The latest global climate report has been released by the National Climatic Data Center (NCDC), and the results find that August 2012 was the fourth warmest August ever recorded since record keeping began in 1880. Also, August 2012 is the 330th consecutive month of global temperatures being above the 20th century average. In other words, temperatures have been above the norm since President Ronald Reagan was in office in the middle of the 1980s. The global land temperature for August 2012 tied with 2001 and 2011 as the second warmest August on record, behind 1998, at 1.62 degrees Fahrenheit (0.90 degrees Celsius) above the 20th century average of 56.9°F. The warmest locations globally around the world occurred across central and southern Europe, northeast North America, and east central Asia.
According the the National Climatic Data Center, the last time we experienced an August with below average temperatures globally was back in August 1976. We actually have to go back to February 1985 to see below average temperatures across the globe.
Here are a few highlights from around the globe for August 2012:
- Australia experienced a large swing of afternoon and nighttime temperatures. In fact, temperatures were 1.49°C above normal, making this the sixth warmest August since national records began in 1950. However, temperatures were cooler at night with temperatures roughly 0.83°C below average. With such a huge contrast in temperatures, it makes the average daytime temperature and the average nighttime temperature the greatest on record for August and third highest for any month on record.
- Spain experienced temperatures at 2.0°C above average thanks to two heat waves during August 2012 which made August the second warmest August since record keeping began in 1961.
- Austria had temperatures that was 1.9°C above average since record keeping began in 1767, which made August 2012 the fourth warmest August ever recorded.
- Ocean temperatures were 0.94°F (0.52°C) above the 20th century average of 61.4°F (16.4°C). Overall, these temperatures made it the fifth warmest August on record, and also the highest monthly global ocean temperature departure from average for any month since July 2010.
-The report also included information regarding the Arctic sea ice extent melting at an all time low. For more information regarding the melting of the Arctic, please visit my post: 2012 Arctic sea ice extent lowest ever recorded.
-In the opposite pole, Antarctica sea ice during August 2012 was 1.6 percent above average and ranked as fourth largest August extent in the 34-year period of record.
Global temperatures in 2012
In general, the June 2012-August 2012 period brought upon well above average temperatures both on land and in the ocean. In fact, the global land temperature was the all-time warmest June–August on record, at 1.85°F (1.03°C) above the 20th century average of 56.9°F (13.8°C).

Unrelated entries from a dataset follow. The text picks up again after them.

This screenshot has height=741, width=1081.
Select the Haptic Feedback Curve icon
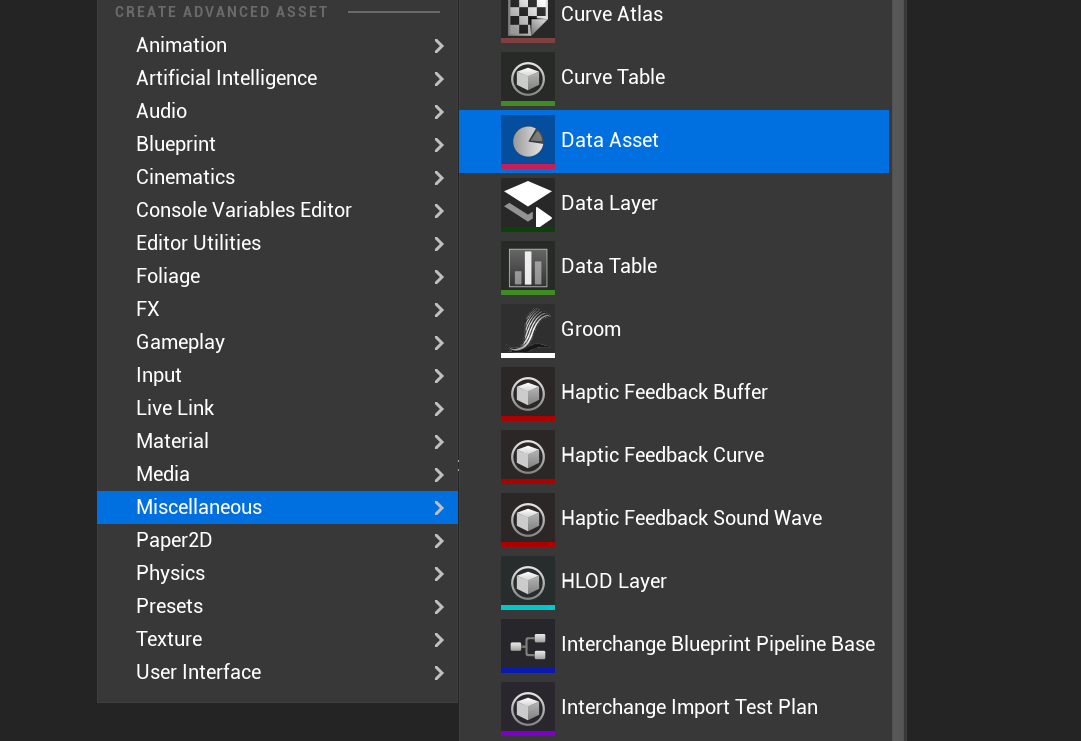pos(527,455)
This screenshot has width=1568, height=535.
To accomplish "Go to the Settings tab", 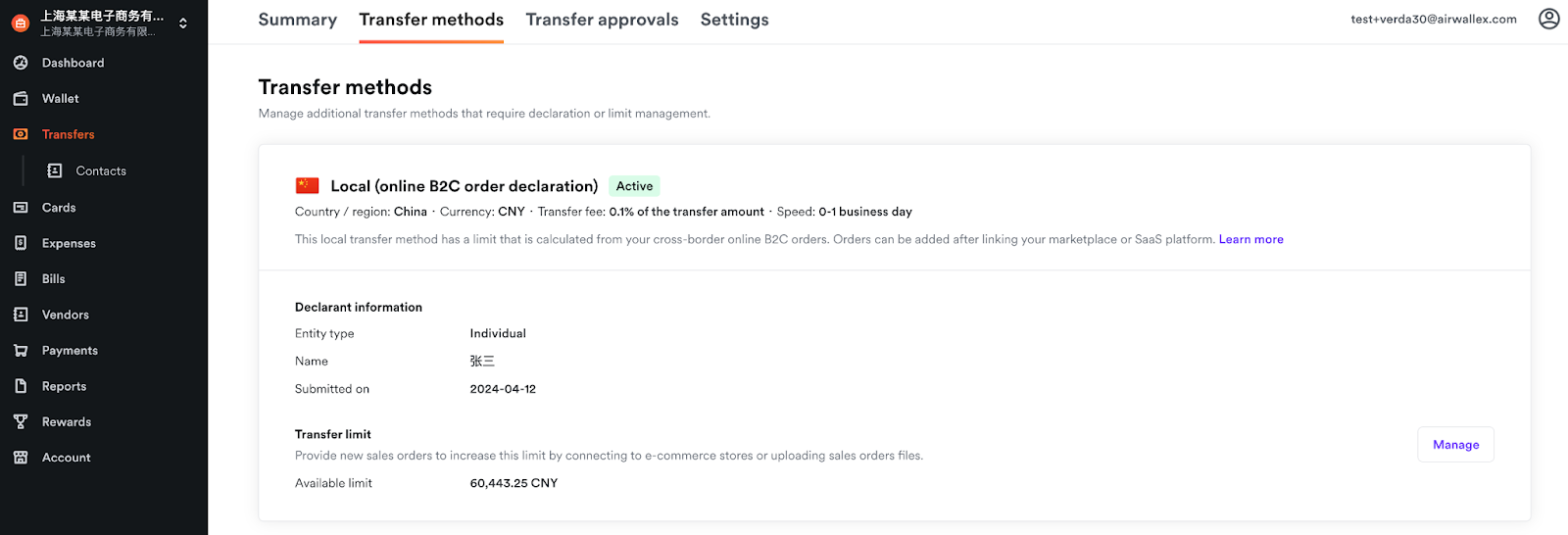I will [734, 20].
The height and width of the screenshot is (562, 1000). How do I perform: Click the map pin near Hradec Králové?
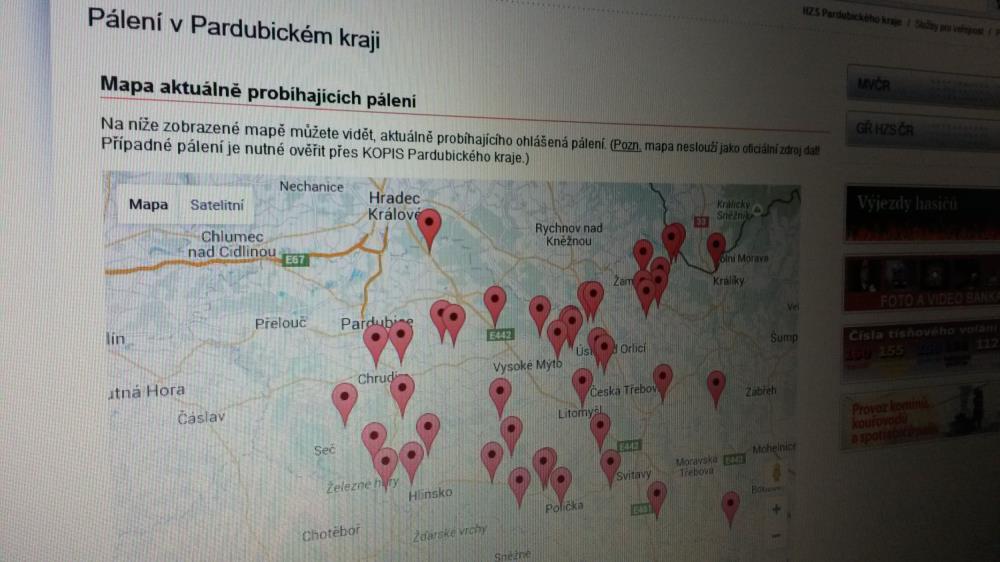pos(429,229)
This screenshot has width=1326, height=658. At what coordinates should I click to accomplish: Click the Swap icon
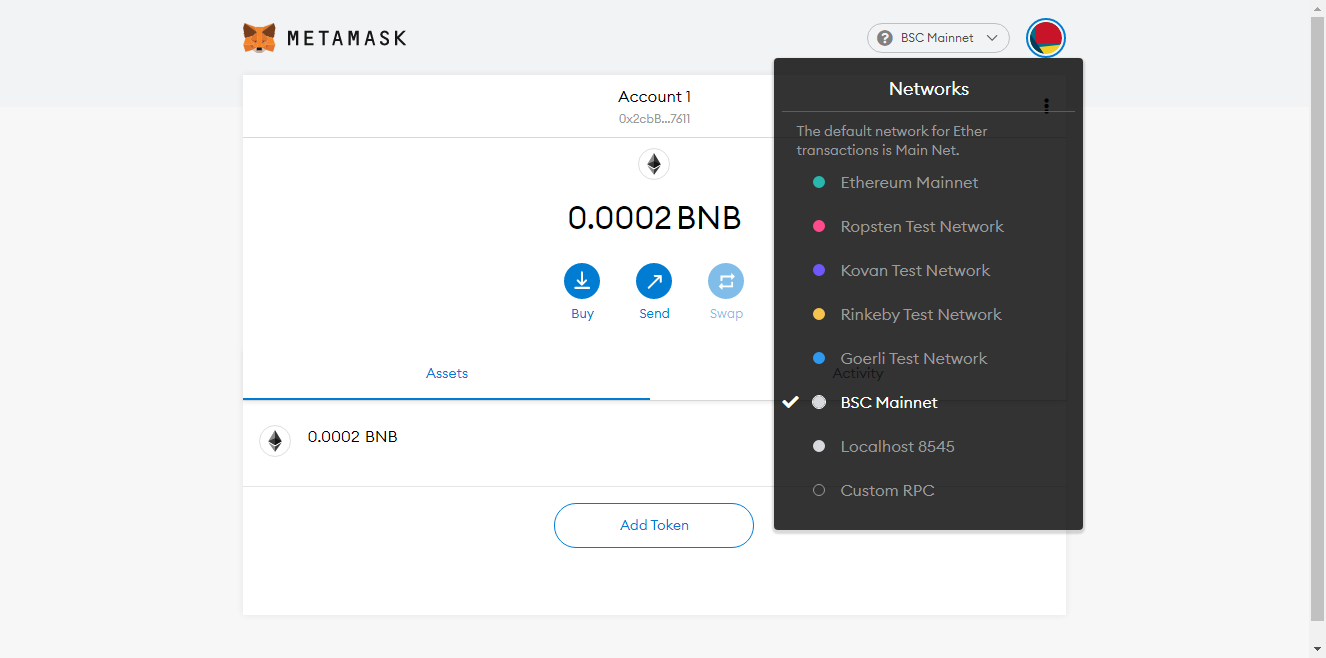(726, 281)
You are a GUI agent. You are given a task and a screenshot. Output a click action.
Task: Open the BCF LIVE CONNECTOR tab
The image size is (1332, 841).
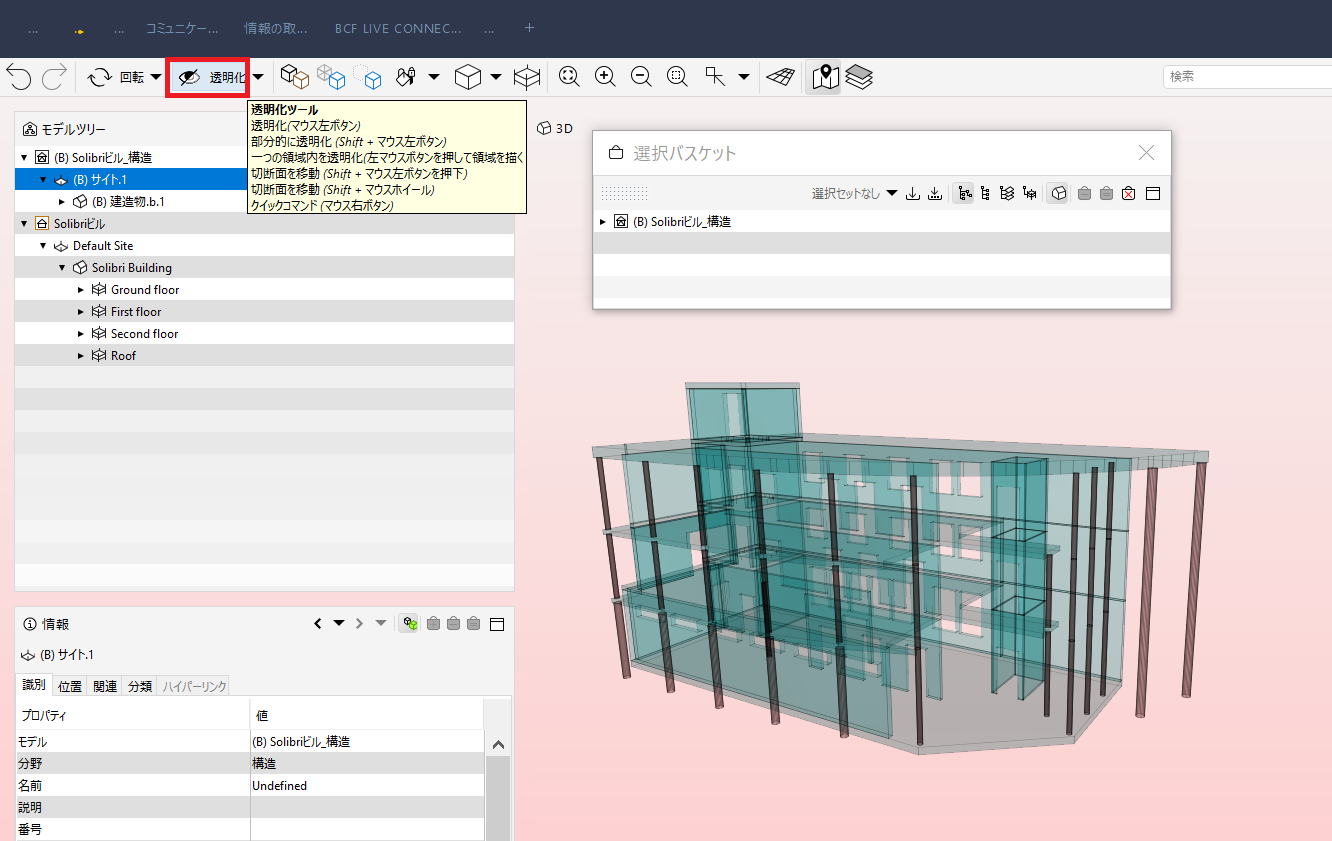(x=398, y=29)
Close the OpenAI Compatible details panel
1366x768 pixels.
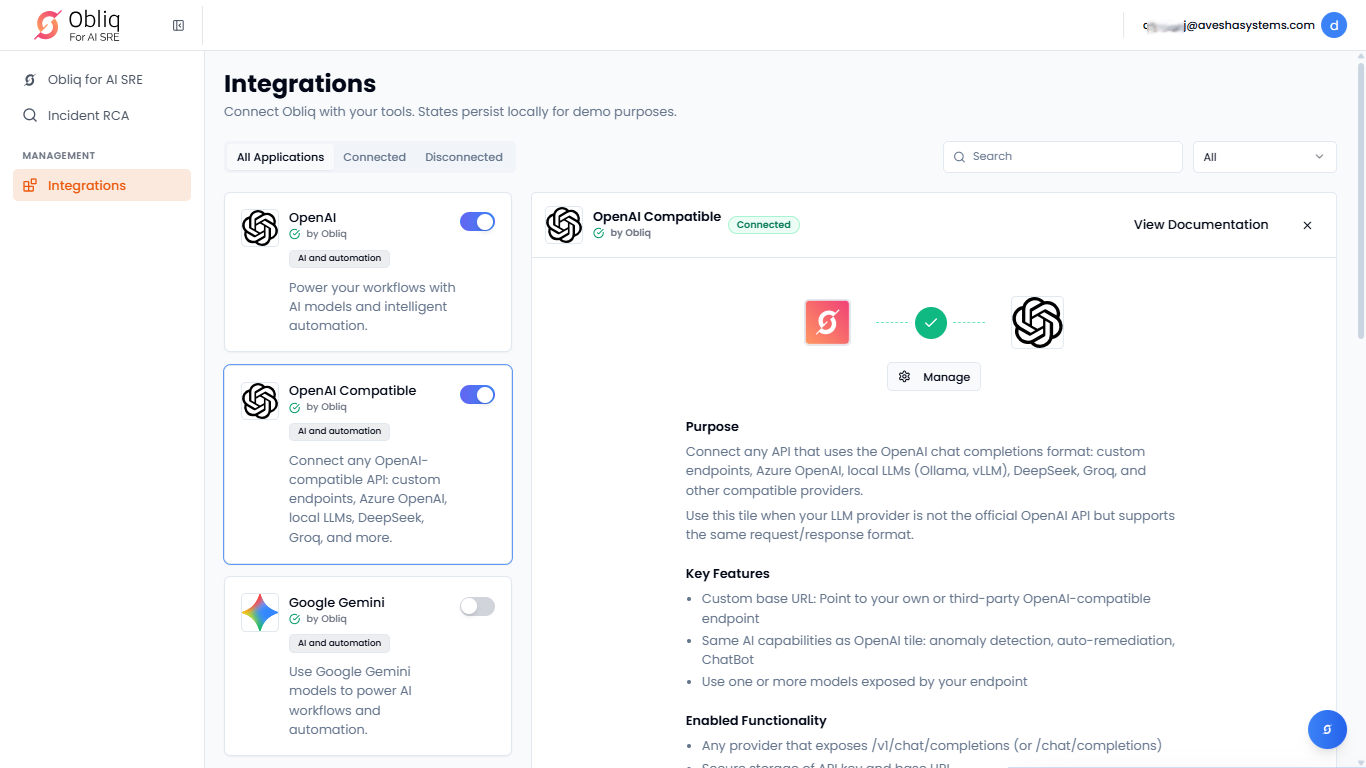(x=1307, y=225)

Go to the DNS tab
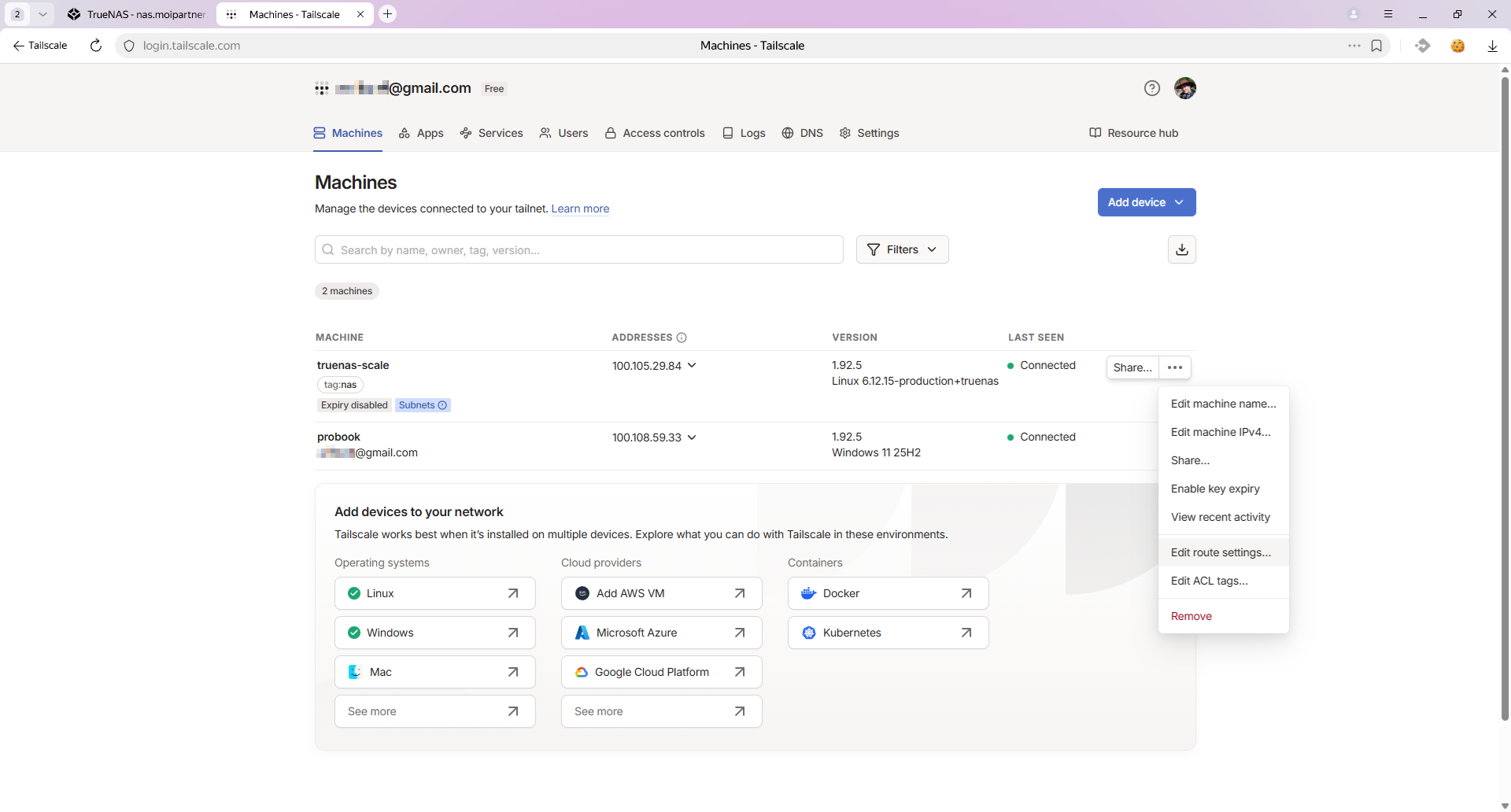pyautogui.click(x=803, y=133)
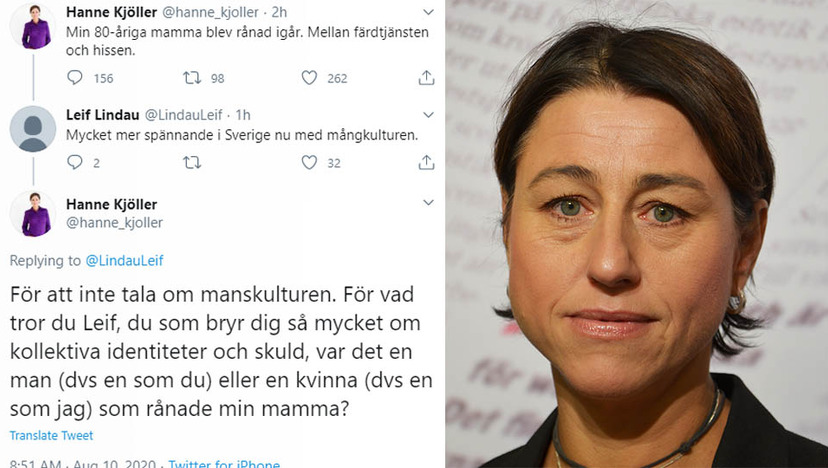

Meanwhile, global sea surface temperature were 0.90°F (0.50°C) above the 20th century average of 61.5°F, making it the seventh for June-August on record. The land surface temperatures for January through August 2012 was 1.71°F (0.95°C) above the 20th century average, marking it the sixth warmest such period on record. However, global ocean temperatures for this period was estimated around 0.76°F (0.42°C) above average and ranked as the 11th warmest such period on record.
Bottom line: August 2012 was the fourth warmest August on record globally with a temperature of 1.62 degrees Fahrenheit (0.90 degrees Celsius) above the 20th century average of 56.9°F. Meanwhile, global land temperature was the all-time warmest June–August on record. So far, 2012 does not match our top five warmest years ever recorded (2005, 2010, 1998, 2003, 2002), but it still remains well above average. In fact, the last time we saw below-average temperatures globally for a month was back on February 1985. Arctic sea ice extent is at the lowest levels ever recorded in over three decades. Arctic sea ice minimum has been reached, by the way. Record low ice extent is 1.32 million square miles. The previous record was set in 2007 (1.58 million square miles).